1,1,1,2-テトラフルオロエタンのGC/EI法およびGC/CI法を用いた統合定性解析事例
MSTips No. 454
はじめに
1,1,1,2-テトラフルオロエタン(HFC-134a)は、主に家庭用冷媒および自動車用エアコンの高温冷媒として使用される代表的な不燃性ガスであり、代替フロンガスとして使用されるハイドロフルオロカーボンのひとつである。 基本的に質量分析において、副生成物や不純物として存在する未知化合物の同定を行う場合、分子量情報が非常に有用であるが、このハイドロフルオロカーボンをはじめとするフッ素系化合物は、GC/MSで分析される際、一般的なEI法では分子イオンが検出されにくい傾向がある。そこで、今回ソフトイオン化法として、 化学イオン化法(CI法)と低イオン化電圧法を用いてHFC-134aを分析した例を紹介する。
測定条件
試料には、市販のカーエアコン用冷媒の一種であるHFC-134aを用いた。測定にはGC-QMS (JMS-Q1600GC UltraQuad™ SQ-Zeta, 日本電子製) を用いた。
試料は、ガスタイトシリンジを用いて100µLを採取し、直接GC注入口に導入した。 イオン化は、従来のハードイオン化法であるEI法に対して、ポジティブ/ネガティブ‐CI法、及び低イオン化電圧法の3種類のソフトイオン化法を用いた。GC/MS測定の詳細条件をTable 1に示す。

JMS-Q1600GC UltraQuad™ SQ-Zeta
Table 1 Measurement condition


結果と考察
Fig.1に、EI法によるマススペクトルをライブラリー検索した結果を示した。
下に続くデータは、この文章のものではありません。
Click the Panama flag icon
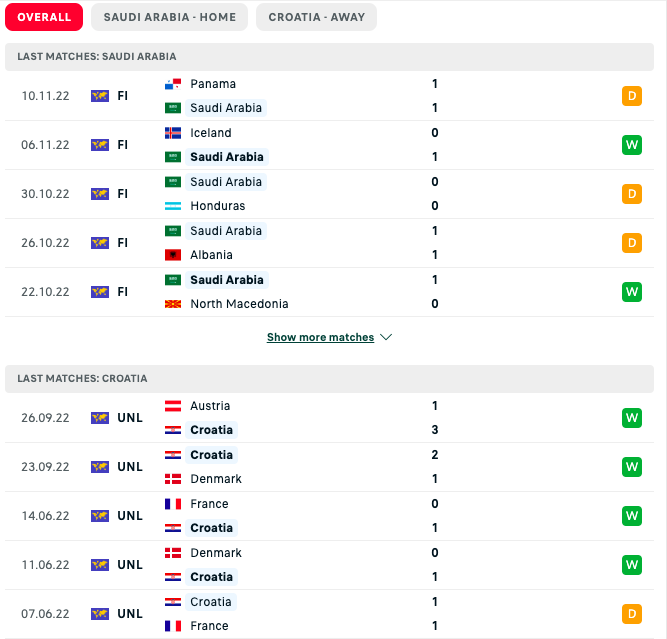Viewport: 667px width, 639px height. pos(173,84)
その結果、類似度=895で、HFC-134aである1,1,1,2-テトラフルオロエタンがヒットしたが、分子イオンは、ほとんど検出されなかった。
次に、3種類のソフトイオン化法によって測定した際のマススペクトルもFig.2に示した。
まず、低イオン化電圧法では、分子イオンであるm/z 102のシグナルが、小さいながらも明瞭に検出できた。
一方CI法では、Pos-CI法において、フッ素の脱離イオン([M-F]+)であるm/z 83がベースピークとして明瞭に検出された。一方Neg-CI法では、フッ素の付加イオン([M+F]-)であるm/z 121がベースピークとして検出された。
Figure 1 Library search results of HFC-134a mass spectrum using EI method
Figure 2 Mass spectra of HFC-134a by each ionization method
次に、EI法と低イオン化電圧法による各マススペクトルを用いて、msFineAnalysis iQによる統合定性解析を行った結果をFig.3に示した。 Fig.1同様、検索結果1位にヒットしており、さらに分子量が確認され、同位体マッチングの評価も0.93と良好な結果となった。
Figure 3 Integrated qualitative analysis results of HFC-134a using msFineAnalysis iQ
まとめ
従来、フッ素系化合物は、GC/MSで分析される際、EI法では分子イオンが検出されにくい傾向があるが、低イオン化電圧法では、分子イオンの検出量が向上し、CI法では、ポジティブモードにおいてフッ素の脱離イオン、一方のネガティブモードにおいては、フッ素の付加イオンがそれぞれ明瞭に検出される傾向が見られた。そして、EI法のみの装置構成でも、ソフトイオン化法として低イオン化電圧法を用いることにより、分子イオン情報が得られ、 msFineAnalysis iQによる統合定性解析が可能であることが確認された。